An ongoing employment battle in Connecticut regarding marijuana in the workplace has come to an end on Friday. New Hartford resident Gregory Linhoff worked as a maintenance worker for the University of Connecticut from 1998 until 2012 with a perfect conduct record, no disciplinary issues and favorable job evaluations until he was caught smoking marijuana in a state owned van. Upon being discovered, Linhoff was immediately fired. He claimed that marijuana was aiding him with depression and anxiety brought on by a divorce he was undergoing with his wife, as well as a cancer scare from which he had recently suffered.

Enter the Arbitrator

Who could ever imagine needing a depression aid in the workplace?

Even with his perfect record and medicinal reasoning, he was not given any kind of chance to redeem himself and keep his job. He was initially arrested although the charges were eventually dismissed. State officials believed it was imperative to fire him and that anything less would send the wrong message to other employees. An arbitrator disagreed with the state ruling. The arbitrator believed that Linhoff should not have been fired but instead given a harsh penalty; suspension without pay for 6 months and random drug tests for his first year back to work.

The Union Joins the Fray

The state decided to appeal the arbitrator’s decision and went to a Superior Court judge. The judge overturned the arbitrator’s ruling, stating that it violates Connecticut public policy regarding cannabis use. Linhoff belonged to the union known as the Connecticut Employees Union Independent (SEIU). The union believed the judge’s ruling was incorrect and appealed the decision in the Supreme Court, where 7 justices looked at the case and decided that the lower court judge was wrong when overturning the arbitrator’s decision. While public policy on marijuana in the workplace allows employers to fire employees, it does not in any way require it. All 7 justices believed that Linhoff deserved the second chance proposed by the arbitrator.

Marijuana in the Workplace Does Not Mean Mandatory Termination

If you’re caught smoking weed at work in Connecticut, you may not get Employee of the Month but you won’t necessarily get fired either.

There was some concern regarding the overturning of the arbitrator’s decision, as this would make all labor arbitration rulings at risk of being overturned.
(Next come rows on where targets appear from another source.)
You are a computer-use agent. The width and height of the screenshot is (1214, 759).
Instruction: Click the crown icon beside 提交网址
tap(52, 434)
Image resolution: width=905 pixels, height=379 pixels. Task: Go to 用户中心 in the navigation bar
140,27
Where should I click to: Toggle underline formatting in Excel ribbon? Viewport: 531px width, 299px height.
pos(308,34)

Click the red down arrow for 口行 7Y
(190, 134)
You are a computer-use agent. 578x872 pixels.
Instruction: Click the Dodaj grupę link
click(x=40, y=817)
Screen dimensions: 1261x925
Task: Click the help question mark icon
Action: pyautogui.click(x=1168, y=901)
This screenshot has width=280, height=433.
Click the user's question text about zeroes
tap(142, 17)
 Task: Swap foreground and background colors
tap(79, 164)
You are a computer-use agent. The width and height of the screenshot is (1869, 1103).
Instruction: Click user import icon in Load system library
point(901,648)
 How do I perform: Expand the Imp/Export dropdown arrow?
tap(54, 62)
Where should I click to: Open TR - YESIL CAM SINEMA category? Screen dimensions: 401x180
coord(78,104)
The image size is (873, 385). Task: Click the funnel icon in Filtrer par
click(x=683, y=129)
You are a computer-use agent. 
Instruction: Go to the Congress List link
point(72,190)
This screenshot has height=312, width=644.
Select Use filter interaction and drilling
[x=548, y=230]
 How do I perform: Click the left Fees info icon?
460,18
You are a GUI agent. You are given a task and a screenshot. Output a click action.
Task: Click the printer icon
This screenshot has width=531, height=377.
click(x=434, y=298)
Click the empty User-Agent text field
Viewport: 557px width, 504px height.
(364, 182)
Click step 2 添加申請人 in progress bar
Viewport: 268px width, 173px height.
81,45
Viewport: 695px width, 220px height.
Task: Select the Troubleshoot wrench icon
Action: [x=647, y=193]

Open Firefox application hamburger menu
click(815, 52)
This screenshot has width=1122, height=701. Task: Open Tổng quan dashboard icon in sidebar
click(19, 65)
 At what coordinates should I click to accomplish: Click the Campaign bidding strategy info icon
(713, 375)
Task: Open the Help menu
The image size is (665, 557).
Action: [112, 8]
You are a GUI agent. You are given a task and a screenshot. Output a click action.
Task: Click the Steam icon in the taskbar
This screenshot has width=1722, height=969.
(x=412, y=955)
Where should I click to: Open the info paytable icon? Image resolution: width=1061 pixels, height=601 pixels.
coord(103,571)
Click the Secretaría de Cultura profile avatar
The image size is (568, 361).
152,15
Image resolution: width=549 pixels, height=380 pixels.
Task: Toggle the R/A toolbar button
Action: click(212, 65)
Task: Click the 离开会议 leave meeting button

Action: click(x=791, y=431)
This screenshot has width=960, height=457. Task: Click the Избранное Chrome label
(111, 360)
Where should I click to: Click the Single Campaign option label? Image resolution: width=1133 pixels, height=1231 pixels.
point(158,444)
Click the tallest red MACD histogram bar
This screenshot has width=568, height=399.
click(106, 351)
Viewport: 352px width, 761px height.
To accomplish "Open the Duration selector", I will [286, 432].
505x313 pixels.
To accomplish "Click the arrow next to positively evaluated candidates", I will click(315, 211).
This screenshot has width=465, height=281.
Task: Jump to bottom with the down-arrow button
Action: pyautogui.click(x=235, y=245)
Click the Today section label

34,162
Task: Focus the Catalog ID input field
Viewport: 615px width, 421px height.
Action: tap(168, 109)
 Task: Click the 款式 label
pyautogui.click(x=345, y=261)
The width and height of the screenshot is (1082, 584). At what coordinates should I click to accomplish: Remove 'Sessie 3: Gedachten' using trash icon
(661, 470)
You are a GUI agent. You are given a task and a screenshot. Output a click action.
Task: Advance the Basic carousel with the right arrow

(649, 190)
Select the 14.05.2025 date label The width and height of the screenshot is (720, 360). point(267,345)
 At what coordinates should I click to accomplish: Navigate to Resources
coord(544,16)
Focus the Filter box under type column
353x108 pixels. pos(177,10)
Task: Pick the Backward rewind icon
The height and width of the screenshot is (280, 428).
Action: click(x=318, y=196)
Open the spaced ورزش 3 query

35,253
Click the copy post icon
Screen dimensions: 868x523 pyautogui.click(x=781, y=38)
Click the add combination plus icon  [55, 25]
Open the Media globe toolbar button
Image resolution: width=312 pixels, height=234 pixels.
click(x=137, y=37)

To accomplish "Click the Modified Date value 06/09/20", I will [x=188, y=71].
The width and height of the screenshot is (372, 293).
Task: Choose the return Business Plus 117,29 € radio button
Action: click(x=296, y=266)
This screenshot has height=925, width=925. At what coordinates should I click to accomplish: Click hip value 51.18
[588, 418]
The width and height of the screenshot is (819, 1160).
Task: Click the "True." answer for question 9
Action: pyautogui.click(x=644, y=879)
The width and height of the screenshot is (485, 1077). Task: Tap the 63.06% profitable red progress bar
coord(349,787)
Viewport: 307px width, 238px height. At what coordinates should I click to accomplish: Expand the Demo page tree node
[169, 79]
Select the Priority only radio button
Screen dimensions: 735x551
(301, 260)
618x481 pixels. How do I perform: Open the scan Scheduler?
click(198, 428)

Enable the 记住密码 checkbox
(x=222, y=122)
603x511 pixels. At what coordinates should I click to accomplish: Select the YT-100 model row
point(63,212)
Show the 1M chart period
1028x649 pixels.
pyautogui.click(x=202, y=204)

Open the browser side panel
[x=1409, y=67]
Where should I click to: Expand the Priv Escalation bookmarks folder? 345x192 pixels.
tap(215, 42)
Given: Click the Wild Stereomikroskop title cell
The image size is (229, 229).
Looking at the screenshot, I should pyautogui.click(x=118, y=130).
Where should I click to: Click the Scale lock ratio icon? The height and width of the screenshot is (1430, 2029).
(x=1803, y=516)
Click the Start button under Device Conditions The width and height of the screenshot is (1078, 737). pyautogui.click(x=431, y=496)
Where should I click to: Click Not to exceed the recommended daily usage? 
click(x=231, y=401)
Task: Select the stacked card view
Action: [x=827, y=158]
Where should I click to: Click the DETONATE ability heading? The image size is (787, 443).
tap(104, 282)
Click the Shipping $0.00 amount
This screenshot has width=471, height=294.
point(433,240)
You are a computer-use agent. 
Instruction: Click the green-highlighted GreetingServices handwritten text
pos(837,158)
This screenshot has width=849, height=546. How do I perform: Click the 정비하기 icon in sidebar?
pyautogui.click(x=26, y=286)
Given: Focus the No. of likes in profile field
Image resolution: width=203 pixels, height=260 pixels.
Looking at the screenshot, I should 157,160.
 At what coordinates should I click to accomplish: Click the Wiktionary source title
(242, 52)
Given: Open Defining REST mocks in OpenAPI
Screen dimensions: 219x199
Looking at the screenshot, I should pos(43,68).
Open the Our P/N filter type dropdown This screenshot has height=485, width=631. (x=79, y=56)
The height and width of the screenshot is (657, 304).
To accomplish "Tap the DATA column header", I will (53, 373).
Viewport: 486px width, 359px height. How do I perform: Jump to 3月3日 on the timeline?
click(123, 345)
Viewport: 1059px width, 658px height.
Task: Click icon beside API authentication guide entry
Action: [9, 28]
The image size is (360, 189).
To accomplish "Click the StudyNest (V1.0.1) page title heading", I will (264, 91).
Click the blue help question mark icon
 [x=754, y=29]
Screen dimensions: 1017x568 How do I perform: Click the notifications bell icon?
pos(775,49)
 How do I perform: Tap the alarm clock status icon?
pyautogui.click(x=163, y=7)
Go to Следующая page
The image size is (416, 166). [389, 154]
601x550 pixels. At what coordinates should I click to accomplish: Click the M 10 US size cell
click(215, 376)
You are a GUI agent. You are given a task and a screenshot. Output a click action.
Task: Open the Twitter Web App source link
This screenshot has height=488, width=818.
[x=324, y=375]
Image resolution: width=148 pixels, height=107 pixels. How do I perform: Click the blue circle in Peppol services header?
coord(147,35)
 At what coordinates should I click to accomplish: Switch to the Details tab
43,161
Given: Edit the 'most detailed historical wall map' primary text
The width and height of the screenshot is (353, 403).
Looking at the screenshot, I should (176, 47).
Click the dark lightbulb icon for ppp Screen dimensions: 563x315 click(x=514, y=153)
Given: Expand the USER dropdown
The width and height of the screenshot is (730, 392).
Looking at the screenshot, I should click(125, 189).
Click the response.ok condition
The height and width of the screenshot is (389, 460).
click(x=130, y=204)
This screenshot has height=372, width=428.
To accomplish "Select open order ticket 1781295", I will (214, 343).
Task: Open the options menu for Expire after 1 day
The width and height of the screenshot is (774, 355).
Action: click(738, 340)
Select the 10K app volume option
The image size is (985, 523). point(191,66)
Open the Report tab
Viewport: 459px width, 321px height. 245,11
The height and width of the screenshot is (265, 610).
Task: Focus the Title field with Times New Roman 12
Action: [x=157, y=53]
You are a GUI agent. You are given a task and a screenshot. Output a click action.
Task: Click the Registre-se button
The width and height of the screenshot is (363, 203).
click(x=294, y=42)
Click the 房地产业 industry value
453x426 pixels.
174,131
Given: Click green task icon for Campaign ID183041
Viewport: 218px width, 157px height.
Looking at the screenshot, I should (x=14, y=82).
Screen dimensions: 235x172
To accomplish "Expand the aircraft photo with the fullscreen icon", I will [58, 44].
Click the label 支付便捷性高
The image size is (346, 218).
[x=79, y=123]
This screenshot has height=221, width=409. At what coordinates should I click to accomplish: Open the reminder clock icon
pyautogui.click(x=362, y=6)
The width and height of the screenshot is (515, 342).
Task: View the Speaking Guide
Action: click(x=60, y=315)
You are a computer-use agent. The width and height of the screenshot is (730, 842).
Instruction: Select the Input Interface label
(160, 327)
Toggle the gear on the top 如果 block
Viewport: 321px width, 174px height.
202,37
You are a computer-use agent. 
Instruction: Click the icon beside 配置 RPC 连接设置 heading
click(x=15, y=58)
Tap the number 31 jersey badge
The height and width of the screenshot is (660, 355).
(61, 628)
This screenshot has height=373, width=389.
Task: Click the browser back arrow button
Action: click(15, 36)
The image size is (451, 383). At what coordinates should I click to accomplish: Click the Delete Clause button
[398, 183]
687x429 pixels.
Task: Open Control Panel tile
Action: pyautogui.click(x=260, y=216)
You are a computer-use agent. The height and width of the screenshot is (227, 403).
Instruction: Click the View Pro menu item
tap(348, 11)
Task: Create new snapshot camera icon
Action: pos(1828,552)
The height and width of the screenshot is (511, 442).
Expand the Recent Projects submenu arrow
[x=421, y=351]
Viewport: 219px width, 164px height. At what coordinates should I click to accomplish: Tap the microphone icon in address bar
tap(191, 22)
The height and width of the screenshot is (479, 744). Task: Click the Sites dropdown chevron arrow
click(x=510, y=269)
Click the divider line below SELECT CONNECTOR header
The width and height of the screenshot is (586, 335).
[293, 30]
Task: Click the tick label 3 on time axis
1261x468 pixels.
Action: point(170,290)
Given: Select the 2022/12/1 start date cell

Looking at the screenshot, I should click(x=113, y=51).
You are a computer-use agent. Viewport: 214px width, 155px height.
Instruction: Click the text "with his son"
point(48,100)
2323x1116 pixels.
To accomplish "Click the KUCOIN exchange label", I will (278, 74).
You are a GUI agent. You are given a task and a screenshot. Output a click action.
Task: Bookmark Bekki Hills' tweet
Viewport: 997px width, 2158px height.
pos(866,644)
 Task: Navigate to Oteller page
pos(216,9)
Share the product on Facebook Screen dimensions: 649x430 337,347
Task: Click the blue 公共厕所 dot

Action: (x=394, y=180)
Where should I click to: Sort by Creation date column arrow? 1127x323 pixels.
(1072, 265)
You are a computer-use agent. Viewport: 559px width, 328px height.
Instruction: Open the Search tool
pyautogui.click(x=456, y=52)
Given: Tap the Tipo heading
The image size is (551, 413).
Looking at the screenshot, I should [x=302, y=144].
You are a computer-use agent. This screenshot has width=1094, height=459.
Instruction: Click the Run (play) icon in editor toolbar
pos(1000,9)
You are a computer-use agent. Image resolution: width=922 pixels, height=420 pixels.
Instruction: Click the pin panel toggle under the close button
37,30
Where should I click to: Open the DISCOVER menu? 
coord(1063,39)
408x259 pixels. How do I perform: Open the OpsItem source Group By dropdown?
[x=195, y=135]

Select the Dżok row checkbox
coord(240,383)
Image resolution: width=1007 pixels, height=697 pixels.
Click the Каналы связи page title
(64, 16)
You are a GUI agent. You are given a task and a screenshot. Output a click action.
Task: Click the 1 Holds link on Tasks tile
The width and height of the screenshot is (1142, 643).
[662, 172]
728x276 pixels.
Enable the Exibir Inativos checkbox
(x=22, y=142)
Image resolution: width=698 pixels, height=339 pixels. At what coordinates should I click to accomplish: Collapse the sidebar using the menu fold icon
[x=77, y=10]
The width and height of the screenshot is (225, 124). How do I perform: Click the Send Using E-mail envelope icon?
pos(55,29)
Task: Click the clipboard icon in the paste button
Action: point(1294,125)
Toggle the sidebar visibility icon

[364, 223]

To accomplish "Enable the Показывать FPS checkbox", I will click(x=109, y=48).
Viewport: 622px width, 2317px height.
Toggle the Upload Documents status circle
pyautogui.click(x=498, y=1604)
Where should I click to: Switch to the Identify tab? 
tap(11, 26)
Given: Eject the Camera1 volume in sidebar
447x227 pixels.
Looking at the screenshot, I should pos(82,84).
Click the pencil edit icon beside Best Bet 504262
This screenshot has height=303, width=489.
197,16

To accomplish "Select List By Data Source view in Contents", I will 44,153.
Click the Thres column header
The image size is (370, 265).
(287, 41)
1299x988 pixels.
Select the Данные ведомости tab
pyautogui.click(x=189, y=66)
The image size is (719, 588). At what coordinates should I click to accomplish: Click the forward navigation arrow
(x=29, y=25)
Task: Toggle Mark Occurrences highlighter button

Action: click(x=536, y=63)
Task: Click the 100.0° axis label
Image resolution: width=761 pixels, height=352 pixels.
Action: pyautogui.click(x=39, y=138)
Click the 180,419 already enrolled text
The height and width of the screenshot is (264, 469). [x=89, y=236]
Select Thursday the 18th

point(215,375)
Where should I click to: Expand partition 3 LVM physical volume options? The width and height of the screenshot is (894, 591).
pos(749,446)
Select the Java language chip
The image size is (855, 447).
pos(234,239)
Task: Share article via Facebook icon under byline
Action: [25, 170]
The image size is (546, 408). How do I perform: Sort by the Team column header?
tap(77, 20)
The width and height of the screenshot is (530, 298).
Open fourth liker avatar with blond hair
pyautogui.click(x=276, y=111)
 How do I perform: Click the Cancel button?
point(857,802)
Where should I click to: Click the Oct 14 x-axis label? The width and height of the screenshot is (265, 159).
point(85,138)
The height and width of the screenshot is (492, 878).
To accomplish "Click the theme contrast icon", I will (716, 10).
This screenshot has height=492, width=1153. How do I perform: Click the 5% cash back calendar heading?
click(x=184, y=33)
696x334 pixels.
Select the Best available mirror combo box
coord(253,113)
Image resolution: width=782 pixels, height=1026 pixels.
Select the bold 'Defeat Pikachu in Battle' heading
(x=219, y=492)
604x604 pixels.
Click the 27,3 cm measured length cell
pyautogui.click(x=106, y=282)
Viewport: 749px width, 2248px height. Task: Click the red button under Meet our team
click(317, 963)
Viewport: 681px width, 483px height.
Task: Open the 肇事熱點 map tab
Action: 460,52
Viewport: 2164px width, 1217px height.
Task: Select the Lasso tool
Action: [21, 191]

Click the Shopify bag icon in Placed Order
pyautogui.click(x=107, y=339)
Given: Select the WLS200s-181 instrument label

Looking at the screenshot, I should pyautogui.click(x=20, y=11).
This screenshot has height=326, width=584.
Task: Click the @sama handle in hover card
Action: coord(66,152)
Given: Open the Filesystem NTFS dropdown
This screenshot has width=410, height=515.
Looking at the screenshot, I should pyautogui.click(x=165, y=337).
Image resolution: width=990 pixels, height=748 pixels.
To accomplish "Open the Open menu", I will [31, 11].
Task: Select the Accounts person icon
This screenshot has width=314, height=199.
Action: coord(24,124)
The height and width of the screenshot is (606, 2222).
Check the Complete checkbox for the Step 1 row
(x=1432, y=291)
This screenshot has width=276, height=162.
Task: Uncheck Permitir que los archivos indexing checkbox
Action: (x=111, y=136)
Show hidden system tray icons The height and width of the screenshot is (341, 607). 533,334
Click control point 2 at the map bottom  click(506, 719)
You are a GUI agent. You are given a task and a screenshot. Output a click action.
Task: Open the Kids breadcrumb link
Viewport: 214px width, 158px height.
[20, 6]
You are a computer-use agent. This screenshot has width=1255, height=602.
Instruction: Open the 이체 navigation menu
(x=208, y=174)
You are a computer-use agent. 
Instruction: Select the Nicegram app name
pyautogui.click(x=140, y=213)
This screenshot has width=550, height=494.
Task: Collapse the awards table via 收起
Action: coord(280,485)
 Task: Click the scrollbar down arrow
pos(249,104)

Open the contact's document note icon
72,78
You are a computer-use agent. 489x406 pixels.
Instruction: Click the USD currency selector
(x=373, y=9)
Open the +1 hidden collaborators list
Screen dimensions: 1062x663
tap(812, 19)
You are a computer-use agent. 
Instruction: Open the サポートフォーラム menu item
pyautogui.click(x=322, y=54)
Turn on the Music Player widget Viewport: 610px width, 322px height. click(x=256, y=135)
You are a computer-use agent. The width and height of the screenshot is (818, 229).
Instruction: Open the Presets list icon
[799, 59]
The justices said that overturning such a ruling is very rare and only acceptable in extraordinary cases. While they do not condone Linhoff’s behavior, they do believe his record merits him a second chance. Chief Justice Chase Rogers wrote, “By the arbitrator’s estimation, the grievant’s personal qualities and overall record indicate that he is a good candidate for a second chance. Moreover, the discipline the arbitrator imposed was appropriately severe, and sends a message to others who might consider committing similar misconduct that painful consequences will result.”

Linhoff’s lawyer Barbara Collins was happy with the Supreme Court ruling, saying that it is extremely important that when it comes to marijuana in the workplace, the court supports “a public policy of rehabilitation and second chances.” For many around the country, depression and anxiety would have qualified the person to be able to use medicinal marijuana without issue. As the spread of medical marijuana continues to go through all the states in the U.S., we can only hope that within 10 years, these kinds of cases will be a thing of the past.